Abstract
Code Contents
The public repository at github.com/ProSDD/codes contains everything needed to reproduce our results and run ProSDD on new data.
ProSDD Checkpoints
Pretrained ProSDD checkpoints under both training settings: ASVspoof 2019 LA and ASVspoof 2024.
Baseline Checkpoints
We also release pretrained checkpoints for RawNet2, AASIST, and XLSR-SLS trained on ASVspoof 2024, to help the community make better use of 2024-trained models.
Training & Inference Scripts
Full two-stage ProSDD training pipeline and inference scripts.
Supervised Targets
Extracted speaker embeddings (ECAPA-TDNN) used as supervised targets in Stage I and Stage II for the LibriSpeech, ASVspoof 2019, and ASVspoof 2024 train and dev sets are provided. Since the prosody files are large, we provide the code used to extract the frame-level prosody embeddings.
Reproducibility Notes
Hyperparameter configs, and training details provided in codes to help recreate all results reported in the paper.
Score Files
All score files to compute EER for ProSDD under both training settings are available, along with baseline scores trained on the ASVspoof 2024 setting.

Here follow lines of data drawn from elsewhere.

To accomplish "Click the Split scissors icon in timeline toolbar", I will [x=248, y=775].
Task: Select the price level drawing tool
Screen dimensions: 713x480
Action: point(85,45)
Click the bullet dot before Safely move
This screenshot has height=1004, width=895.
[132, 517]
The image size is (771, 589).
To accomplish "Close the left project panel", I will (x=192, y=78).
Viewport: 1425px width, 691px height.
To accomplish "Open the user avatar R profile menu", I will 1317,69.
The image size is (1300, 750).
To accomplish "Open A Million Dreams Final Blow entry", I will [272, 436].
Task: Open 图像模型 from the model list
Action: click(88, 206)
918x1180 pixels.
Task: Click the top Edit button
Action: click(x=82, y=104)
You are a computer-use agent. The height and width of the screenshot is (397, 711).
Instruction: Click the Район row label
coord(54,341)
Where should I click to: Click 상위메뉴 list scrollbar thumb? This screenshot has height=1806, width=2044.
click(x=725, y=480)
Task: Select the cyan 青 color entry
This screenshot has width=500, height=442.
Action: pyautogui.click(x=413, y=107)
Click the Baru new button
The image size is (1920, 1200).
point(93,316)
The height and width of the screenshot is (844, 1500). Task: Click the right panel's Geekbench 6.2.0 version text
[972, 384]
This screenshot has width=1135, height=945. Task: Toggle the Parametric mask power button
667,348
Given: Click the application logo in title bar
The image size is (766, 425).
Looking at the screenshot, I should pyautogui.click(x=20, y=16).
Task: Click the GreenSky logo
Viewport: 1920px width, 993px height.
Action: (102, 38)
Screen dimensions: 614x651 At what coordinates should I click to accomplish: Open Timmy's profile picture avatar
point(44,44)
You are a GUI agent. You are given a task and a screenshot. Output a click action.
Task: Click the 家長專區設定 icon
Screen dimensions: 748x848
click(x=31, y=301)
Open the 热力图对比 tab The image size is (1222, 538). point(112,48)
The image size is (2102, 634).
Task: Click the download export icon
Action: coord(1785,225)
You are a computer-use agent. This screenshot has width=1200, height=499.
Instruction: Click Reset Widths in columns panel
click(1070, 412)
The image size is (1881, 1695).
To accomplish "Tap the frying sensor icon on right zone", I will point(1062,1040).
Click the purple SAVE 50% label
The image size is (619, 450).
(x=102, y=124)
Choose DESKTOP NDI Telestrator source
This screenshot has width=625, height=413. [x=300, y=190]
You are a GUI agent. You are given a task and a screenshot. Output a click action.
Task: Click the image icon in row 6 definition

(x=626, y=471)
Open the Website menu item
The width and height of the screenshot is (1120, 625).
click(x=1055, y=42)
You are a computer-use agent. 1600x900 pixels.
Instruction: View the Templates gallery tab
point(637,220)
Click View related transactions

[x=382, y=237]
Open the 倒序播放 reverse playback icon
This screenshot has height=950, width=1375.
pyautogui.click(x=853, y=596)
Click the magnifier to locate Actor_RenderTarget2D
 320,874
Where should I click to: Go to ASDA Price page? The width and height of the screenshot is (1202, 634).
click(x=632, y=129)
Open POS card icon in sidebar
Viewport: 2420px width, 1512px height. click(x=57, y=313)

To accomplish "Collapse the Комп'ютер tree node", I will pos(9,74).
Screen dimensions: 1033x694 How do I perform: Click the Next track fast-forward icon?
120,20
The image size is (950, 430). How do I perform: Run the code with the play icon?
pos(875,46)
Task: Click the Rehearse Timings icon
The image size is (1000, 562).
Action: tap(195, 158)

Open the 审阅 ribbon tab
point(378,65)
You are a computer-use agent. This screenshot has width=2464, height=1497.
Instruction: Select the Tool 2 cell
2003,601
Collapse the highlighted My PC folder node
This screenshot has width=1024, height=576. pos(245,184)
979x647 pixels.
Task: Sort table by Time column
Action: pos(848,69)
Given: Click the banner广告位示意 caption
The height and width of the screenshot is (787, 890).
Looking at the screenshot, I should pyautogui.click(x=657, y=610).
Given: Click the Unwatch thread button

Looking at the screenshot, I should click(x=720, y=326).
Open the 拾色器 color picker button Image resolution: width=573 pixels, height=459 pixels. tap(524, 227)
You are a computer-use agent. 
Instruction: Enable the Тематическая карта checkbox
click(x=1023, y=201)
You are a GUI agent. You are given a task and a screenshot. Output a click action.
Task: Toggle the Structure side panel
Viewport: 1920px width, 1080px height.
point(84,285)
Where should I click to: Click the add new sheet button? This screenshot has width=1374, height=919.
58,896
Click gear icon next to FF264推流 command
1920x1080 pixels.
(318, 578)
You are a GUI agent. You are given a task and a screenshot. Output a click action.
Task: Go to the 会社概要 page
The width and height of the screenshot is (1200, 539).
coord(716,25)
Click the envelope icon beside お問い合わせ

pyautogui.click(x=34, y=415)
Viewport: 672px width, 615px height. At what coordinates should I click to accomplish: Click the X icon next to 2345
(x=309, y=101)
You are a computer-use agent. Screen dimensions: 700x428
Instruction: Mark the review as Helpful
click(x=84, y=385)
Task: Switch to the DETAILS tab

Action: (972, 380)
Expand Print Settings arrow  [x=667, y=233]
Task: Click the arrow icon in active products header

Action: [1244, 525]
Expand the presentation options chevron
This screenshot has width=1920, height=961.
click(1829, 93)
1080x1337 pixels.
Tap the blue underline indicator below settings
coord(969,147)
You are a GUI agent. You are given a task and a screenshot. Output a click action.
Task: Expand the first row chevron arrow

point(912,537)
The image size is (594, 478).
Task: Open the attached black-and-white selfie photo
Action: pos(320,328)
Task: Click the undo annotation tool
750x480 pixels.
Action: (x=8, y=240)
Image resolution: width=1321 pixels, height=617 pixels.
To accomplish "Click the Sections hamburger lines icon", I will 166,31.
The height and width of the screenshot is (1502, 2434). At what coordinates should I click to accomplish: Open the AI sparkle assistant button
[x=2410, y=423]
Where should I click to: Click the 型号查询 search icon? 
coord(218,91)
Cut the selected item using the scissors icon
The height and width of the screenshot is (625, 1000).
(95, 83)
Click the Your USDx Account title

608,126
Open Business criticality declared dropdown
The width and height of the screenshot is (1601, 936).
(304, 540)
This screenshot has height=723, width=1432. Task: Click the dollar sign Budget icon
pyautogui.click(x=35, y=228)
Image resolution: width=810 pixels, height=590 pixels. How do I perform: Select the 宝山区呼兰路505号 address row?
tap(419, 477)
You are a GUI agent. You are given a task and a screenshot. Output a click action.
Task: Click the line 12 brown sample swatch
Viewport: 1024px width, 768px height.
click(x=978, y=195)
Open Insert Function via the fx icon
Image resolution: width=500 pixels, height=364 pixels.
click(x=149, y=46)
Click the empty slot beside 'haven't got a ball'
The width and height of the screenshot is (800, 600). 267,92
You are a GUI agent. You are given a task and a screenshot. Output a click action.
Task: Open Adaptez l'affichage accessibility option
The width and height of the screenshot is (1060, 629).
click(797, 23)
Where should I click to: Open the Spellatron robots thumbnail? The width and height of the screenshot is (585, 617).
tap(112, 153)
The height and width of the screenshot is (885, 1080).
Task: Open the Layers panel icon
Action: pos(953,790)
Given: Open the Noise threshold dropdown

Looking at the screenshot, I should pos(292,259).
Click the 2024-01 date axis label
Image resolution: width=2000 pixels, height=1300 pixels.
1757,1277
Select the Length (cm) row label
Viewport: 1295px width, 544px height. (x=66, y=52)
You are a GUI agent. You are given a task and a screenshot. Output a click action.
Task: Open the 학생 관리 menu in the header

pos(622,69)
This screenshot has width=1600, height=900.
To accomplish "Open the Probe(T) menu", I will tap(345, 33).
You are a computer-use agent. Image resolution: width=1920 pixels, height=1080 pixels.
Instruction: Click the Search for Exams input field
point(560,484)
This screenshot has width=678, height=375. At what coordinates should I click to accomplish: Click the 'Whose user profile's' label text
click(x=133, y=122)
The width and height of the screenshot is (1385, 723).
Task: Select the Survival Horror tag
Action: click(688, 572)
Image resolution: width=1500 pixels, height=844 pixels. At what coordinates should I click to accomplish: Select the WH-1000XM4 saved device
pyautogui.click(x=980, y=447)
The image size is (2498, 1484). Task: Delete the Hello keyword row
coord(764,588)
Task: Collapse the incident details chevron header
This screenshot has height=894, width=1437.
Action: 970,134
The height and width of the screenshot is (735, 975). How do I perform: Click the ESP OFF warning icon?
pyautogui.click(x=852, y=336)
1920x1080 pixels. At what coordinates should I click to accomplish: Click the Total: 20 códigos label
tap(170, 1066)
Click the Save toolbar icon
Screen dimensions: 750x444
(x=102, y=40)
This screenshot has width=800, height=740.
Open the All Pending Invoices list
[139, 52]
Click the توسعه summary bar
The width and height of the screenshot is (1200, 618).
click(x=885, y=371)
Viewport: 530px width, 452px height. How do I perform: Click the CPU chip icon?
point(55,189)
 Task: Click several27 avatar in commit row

We provide baseline scores trained on 2024 to facilitate use of this recent dataset by the community.
Results & Analysis
We report Equal Error Rate (EER ↓) across all benchmarks. ProSDD consistently outperforms all baselines on both standard and emotional/expressive datasets under both training settings.
Dataset names in the column headers are linked to their respective download pages.
(a) Trained on ASVspoof 2019 LA
| Model | ASV 2019 | ASV 2021 | ASV 2024 | EmoFake | EmoSpoof |
|---|---|---|---|---|---|
| RawNet2 | 4.60 | 8.08 | 40.67 | 21.71 | 43.04 |
| AASIST | 0.83 | 8.15 | 35.53 | 13.64 | 31.06 |
| XLSR-SLS | 0.56 | 3.04 | 25.43 | 8.84 | 18.92 |
| ProSDD | 0.42 | 3.87 | 16.14 | 3.70 | 9.54 |
(b) Trained on ASVspoof 2024
| Model | ASV 2019 | ASV 2021 | ASV 2024 | EmoFake | EmoSpoof |
|---|---|---|---|---|---|
| RawNet2 | 24.75 | 25.59 | 43.61 | 49.49 | 27.13 |
| AASIST | 23.16 | 22.74 | 25.77 | 62.71 | 15.19 |
| XLSR-SLS | 27.00 | 26.54 | 39.62 | 58.57 | 25.92 |
| ProSDD | 19.04 | 18.08 | 7.38 | 25.06 | 11.96 |
(c) Ablation Study — Trained on ASVspoof 2019 LA
MP = supervised masked prediction objective. "w/o MP" removes masked prediction in both stages. "w/o Stage I" removes real-only prosodic pretraining while retaining MP in Stage II.
| Model | ASV 2019 | ASV 2021 | ASV 2024 | EmoFake | EmoSpoof |
|---|---|---|---|---|---|
| w/o MP | 6.78 | 25.18 | 28.12 | 14.02 | 10.02 |
| w/o Stage I | 5.14 | 7.83 | 15.55 | 6.37 | 15.02 |
| ProSDD | 0.42 | 3.87 | 16.14 | 3.70 | 9.54 |
Key Findings
- Expressive robustness:
- 2019 training: ProSDD achieves ~58% relative EER reduction on EmoFake and ~50% on EmoSpoof vs. the strongest baseline (XLSR-SLS).
- 2024 training: Gains on emotional benchmarks are even larger, with ProSDD substantially outperforming all baselines. The EmoFake setting is particularly challenging, as it contains only voice conversion samples while training uses TTS-only data — yet ProSDD remains robust under this cross-attack mismatch.
Under both training settings, ProSDD shows strong improvements over baselines, especially on ASVspoof 2024, whose expressive synthesis data aligns well with ProSDD's prosody-driven strategy.
- Standard benchmarks: Performance gains on emotional datasets do not compromise standard benchmark accuracy. Under 2019 training, ProSDD remains competitive on ASVspoof 2019 and 2021; under 2024 training, it surpasses all baselines on both benchmarks.
- Ablation: Removing supervised masked prediction substantially degrades performance across standard and emotional datasets. Retaining masked prediction only in Stage II (without real-only pretraining) improves stability but fails to ensure consistent cross-dataset generalization. The full two-stage framework yields the most stable and consistently superior performance, highlighting the importance of real-speech prosodic pretraining and joint supervision for improved generalization.